I want to take this opportunity to highlight the fact that we need to be having discussions about how to mitigate this problem in the future. While I can’t speak to every blockchain ecosystem out there, from what I gather, having a centralized API endpoint that numerous parties rely on (e.g. ctz.solidwallet.io) is a widespread problem. For larger chains like Ethereum, they offer this endpoint via a paid service called Infura. If Infura goes down, so do large swaths of Ethereum dapps. ICON’s current infrastructure is precariously centralized to a single public endpoint that anyone can attack. It’s a natural target, and once disabled, the effects cascade to impact the actual health of the chain.
There are a number of ways to mitigate this, but brass tacks, I think something needs to be done in the near term, which I’ll get to later. In the long term, we can remove the dependence on this endpoint by offering a token based API-as-a-Service (similar to Infura) that tracks API requests and can allow dapps to run with out needing to manage complex infrastructure. Several teams have built their own load balanced endpoints, but again, reliance can’t be put on public nodes and these nodes need to have the ability to autoscale in adverse conditions (whether an attack, spike in network load, or accidental overload).

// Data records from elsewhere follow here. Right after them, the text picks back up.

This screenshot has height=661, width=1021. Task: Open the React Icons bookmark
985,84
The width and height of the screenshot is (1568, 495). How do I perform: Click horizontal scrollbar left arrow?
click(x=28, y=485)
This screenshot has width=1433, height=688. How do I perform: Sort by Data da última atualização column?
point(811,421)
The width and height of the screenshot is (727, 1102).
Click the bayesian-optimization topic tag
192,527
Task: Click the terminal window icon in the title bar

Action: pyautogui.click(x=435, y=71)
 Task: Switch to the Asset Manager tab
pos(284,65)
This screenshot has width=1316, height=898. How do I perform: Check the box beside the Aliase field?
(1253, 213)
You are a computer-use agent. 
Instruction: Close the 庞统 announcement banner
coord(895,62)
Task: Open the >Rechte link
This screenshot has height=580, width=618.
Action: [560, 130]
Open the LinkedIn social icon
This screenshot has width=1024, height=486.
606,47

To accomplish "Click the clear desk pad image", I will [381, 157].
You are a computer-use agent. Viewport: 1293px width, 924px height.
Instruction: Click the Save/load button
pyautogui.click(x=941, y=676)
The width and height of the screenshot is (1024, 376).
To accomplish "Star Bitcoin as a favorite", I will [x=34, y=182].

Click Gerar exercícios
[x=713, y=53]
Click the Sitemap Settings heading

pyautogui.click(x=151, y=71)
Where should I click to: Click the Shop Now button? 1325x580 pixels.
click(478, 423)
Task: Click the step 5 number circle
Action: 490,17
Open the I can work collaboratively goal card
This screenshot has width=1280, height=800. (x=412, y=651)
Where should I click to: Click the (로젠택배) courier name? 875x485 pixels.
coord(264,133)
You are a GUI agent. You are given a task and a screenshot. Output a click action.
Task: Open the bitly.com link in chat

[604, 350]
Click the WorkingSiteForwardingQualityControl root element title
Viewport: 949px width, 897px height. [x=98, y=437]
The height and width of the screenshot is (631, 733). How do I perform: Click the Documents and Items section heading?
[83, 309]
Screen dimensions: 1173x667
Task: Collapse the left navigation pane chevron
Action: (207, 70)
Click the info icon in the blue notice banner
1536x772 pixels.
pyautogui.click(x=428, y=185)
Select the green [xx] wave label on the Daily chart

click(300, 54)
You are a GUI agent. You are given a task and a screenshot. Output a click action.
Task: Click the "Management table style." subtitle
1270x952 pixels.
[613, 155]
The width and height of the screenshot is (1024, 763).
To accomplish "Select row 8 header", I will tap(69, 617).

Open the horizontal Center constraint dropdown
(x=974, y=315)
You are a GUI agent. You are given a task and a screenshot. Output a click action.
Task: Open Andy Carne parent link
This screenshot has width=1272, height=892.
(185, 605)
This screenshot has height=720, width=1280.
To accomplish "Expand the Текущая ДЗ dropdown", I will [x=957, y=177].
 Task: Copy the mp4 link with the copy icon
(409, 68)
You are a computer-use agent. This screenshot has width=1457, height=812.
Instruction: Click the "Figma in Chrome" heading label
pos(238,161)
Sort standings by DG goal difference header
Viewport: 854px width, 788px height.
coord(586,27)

In the near term, we’ll be putting together a proposal to adapt work we did under a grant from the Web3 Foundation for the Polkadot network building geo-reouted, multi-provider, autoscaling load balanced endpoints. Lots of jargon in there, but basically it means we built some of the baseline functionality of Infura and automated the deployment on the four largest cloud providers. It’s all open source, so the community can use it freely, but I strongly believe that we need to deploy a private cluster is restricted to the P-Reps’ IP addresses to prevent a repeat of yesterday’s incident. With this, the critical syncing endpoint would be protected from attacks and is easily scaled in the event that there is a network disruption. After building and running this cluster, to secure the ICON backbone immediately, we can then talk about building the long term solution which would have a token based authentication method in front that all the DApps can then use.
Would love any thoughts on this before we draft a proposal. Not trying to be alarmist when raising these concerns but I think everyone knows what is at stake here.